How do you match an amplifier to a speaker ... ? Let us take an example to understand the concept. Speakers usually have two ratings - RMS power and peak power, both measured in watts. An Electro Voice EVID 6.2 speaker has an RMS wattage of 300 watts and a peak of 600 watts. RMS stands for Root Mean Square. In layman terms RMS means continuous power or average power or normal power or effective power or 70% of peak power or whatever you may want to call it etc. Peak power is that wattage beyond which you will destroy the speaker. This is the maximum power input the speaker can handle that is being sent out by the amplifier. The idea is to get an amplifier which provides power / wattage more than RMS and less than peak power. The closer it is to the peak the better it is.


 Just like speakers, amplifiers also have ratings but instead of RMS they have impedence (measured in ohms) that determine the output. For example an amplifier will spit out 375 watts at 8 ohms and 500 watts at 4 ohms per channel. So if you connect one 8 ohm speaker to one channel it will get 375 watts of clean power. But if you connect two 8 ohms speakers in parallel to one channel then the amplifier will spit out 500 watts to both the speakers. This is because when you connect the speakers in parallel the aggregate impedence drops down from 8 ohms to 4 ohms making the amplifier work little harder. The lesser the resistance the more power will flow.
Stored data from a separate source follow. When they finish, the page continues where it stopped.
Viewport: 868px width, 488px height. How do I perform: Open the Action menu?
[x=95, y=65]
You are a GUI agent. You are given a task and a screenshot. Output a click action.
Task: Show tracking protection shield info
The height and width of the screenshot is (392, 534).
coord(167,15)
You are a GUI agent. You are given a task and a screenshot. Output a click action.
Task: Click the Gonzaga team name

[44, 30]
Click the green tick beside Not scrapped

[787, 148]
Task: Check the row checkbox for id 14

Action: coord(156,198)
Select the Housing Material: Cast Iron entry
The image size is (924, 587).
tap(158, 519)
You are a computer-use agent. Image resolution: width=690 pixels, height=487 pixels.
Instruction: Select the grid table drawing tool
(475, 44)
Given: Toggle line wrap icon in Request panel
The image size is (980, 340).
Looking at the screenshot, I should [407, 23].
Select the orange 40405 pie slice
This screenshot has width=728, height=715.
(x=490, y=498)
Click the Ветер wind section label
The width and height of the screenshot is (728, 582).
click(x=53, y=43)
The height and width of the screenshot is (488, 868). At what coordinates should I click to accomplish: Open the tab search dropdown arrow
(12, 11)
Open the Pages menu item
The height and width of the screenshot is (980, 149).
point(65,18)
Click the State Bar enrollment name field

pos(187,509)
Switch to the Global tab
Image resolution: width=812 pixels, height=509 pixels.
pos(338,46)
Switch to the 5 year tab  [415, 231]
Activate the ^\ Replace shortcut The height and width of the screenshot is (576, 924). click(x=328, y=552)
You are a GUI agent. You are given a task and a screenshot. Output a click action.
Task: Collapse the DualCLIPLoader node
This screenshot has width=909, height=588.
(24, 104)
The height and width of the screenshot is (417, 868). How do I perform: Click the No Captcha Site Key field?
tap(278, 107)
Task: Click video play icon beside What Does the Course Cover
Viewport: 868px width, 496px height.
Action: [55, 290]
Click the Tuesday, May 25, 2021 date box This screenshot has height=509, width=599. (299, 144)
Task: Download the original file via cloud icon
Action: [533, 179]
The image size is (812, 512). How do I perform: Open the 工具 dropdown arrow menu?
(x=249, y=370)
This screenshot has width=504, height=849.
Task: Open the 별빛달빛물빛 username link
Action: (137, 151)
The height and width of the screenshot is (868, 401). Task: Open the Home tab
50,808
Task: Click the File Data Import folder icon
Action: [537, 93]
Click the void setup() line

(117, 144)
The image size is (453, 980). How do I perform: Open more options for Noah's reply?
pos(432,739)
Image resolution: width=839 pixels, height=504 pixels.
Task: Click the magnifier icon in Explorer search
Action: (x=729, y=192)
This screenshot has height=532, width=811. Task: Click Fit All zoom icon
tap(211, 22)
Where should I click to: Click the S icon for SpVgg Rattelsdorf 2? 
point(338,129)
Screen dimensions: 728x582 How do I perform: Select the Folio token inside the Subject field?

In theory you can connect as many speakers as you want by connecting them in the right combination of parallel and series connection to get within the impedence range of the amplifier. Since out speaker has RMS of 375 watts and a peak power rating of 600 watts we are safe connecting one speakers or two speakers in parallel. We cannot connect two speakers in series here as the aggregate impedence will be 16 ohms and it is out of range of the amplifier. The output power / wattage of the amplifier falls between the RMS and peak power that our speakers can handle. In theory you cannot drive the amplifier lower than 4 ohms otherwise they will overheat and eventually burn out. In practice we all do especially when there is no music involved. Please check the manufacturers documentation on the amplifier impedence range.

In case of a commercial (70 volt / 100 volt) amplifier the rules are different. All speakers are connected in parallel and the aggregate wattage of speakers is added up and the amplifier has to provide equal or more than this aggregate wattage. The rule of impedence matching does not apply to a 70 volt / 100 volt system. Please refer to how a 70 volt / 100 volt system works section for more details. 

There are other things like slew rate, damping factor etc. You need not worry about them as we are only talking about speech / tilawat which is the least possible load on any amplifier and speakers. Do not break you back by buying (and lifting) those heavy old amplifiers that weigh like 30 pounds. Buy the new ones which are about 10 pounds and typically referred as "D Class" amplifiers.

Some good amplifier brands include Lab Gruppen, Crown, Ashly, Yamaha, QSC, Electro-Voice etc. Any other decent brand will be fine too. Just make sure you have the right output wattage to match to your speakers.